MROUND関数 – 指定した基準値の倍数に数値を丸める関数
1. 使い方と活用例
MROUND関数は、指定した数値を、指定した基準値の最も近い倍数に丸める関数です。
たとえば、数値を5円単位や100単位での端数処理、最寄りの時間間隔に丸めたい場合などに利用されます。
2. 基本の書式
=MROUND(number, multiple)
3. 引数の説明
- number – 必須。丸めの対象となる数値。
- multiple – 必須。丸める基準となる倍数。
4. 使用シーン
- 価格を10円単位や100円単位に丸めて表示したい場合。
- 時間を15分単位、30分単位に調整したい場合(たとえば7:43を7:45に丸めるなど)。

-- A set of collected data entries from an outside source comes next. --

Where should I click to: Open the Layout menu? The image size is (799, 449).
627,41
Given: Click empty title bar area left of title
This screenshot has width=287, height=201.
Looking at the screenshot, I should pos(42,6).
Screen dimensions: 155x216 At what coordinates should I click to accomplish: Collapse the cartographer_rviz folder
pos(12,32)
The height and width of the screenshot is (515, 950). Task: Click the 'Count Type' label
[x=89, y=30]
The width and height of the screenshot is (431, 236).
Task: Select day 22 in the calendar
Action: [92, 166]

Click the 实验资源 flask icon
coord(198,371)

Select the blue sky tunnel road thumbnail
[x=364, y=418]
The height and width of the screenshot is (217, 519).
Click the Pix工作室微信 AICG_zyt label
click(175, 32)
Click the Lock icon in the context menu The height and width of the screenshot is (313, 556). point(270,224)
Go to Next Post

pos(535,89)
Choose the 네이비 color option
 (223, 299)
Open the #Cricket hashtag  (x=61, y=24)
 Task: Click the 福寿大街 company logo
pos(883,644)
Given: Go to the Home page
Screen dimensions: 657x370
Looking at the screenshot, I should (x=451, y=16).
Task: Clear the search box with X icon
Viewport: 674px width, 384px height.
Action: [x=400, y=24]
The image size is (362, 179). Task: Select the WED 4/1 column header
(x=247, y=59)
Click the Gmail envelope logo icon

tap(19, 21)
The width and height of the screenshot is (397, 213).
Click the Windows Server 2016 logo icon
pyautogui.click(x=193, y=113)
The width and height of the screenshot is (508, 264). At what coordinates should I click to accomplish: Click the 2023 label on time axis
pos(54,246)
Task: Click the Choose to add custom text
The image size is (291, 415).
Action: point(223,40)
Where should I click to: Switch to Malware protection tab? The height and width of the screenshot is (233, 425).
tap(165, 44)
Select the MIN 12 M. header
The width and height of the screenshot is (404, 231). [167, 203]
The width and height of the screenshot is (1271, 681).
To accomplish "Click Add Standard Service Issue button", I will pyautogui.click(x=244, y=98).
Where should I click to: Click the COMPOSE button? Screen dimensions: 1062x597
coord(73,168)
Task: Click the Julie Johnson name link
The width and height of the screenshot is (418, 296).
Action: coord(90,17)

- 製造や物流などで、数量を一定単位で調整する必要がある場合。
5. 応用のポイント
MROUND関数は、四捨五入のように、numberに最も近いmultipleの倍数に丸めます。
numberとmultipleが同じ符号(両方正または負)でない場合はエラー(#NUM!)となる点に注意が必要です。
同様の関数に、切り上げのCEILING関数、切り捨てのFLOOR関数などがあります。
6. 具体例とその解説
次の式は、123を10の倍数に丸めます。
=MROUND(123, 10)
結果は「120」になります(123に最も近い10の倍数)。
同様に、126なら「130」になります。
次の例では、7:43(=TIME(7,43,0))を15分単位に丸めます。
=MROUND(TIME(7,43,0), TIME(0,15,0))
この式は、7:43を最も近い15分単位(7:45)に丸めます。
7. 関連関数の紹介
- ROUND関数 – 指定した桁数で四捨五入する関数
- CEILING関数 – 指定した基準値の倍数に切り上げる関数
- FLOOR関数 – 指定した基準値の倍数に切り捨てる関数
- ROUNDUP関数 – 常に切り上げて丸める関数
- ROUNDDOWN関数 – 常に切り捨てて丸める関数
8. まとめ
MROUND関数は、金額や時間などのデータを「指定した単位で」自然に丸めたい場合に便利な関数です。
四捨五入のように、基準に最も近い値へ調整されるため、現場のルールに沿った数値処理が可能です。
符号の扱いに注意しつつ、他の丸め関数との違いを理解して使い分けましょう。
9. 対応バージョン
Excel 2007以降で使用可能です。
それ以前のバージョンでは Analysis ToolPak アドインの有効化が必要です。